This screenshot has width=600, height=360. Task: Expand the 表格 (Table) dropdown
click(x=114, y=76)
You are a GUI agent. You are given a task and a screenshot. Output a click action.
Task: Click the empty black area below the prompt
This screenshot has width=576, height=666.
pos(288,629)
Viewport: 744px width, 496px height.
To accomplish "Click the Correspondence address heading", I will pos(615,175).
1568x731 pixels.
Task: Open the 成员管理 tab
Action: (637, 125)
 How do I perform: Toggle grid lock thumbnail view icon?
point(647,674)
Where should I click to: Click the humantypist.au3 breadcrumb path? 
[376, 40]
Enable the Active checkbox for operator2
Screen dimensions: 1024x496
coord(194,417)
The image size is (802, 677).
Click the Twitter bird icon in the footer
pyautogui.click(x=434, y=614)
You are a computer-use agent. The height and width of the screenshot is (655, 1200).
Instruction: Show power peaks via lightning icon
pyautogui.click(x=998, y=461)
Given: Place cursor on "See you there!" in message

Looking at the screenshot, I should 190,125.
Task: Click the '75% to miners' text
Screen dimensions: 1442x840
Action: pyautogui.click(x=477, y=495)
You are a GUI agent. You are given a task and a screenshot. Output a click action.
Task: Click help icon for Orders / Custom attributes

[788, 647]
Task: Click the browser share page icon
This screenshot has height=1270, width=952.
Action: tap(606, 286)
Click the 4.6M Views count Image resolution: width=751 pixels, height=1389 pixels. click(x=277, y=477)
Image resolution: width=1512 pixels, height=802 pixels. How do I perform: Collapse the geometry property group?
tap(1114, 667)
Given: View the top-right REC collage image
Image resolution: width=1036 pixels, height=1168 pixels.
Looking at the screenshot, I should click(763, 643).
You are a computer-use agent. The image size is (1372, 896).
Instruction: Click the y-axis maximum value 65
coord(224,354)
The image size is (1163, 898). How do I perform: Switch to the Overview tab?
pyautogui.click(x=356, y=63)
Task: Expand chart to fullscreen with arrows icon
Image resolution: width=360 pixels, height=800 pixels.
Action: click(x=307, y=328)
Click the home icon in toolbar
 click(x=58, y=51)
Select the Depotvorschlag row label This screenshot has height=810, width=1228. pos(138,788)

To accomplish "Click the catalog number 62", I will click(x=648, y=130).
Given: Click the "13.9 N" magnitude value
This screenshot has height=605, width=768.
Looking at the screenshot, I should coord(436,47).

•••

**Work task:** Write out the lines above exactly, but only from the one containing "Select the Depotvorschlag" through the last one.

**Response to the exercise:**
Select the Depotvorschlag row label This screenshot has height=810, width=1228. pos(138,788)

To accomplish "Click the catalog number 62", I will click(x=648, y=130).
Given: Click the "13.9 N" magnitude value
This screenshot has height=605, width=768.
Looking at the screenshot, I should coord(436,47).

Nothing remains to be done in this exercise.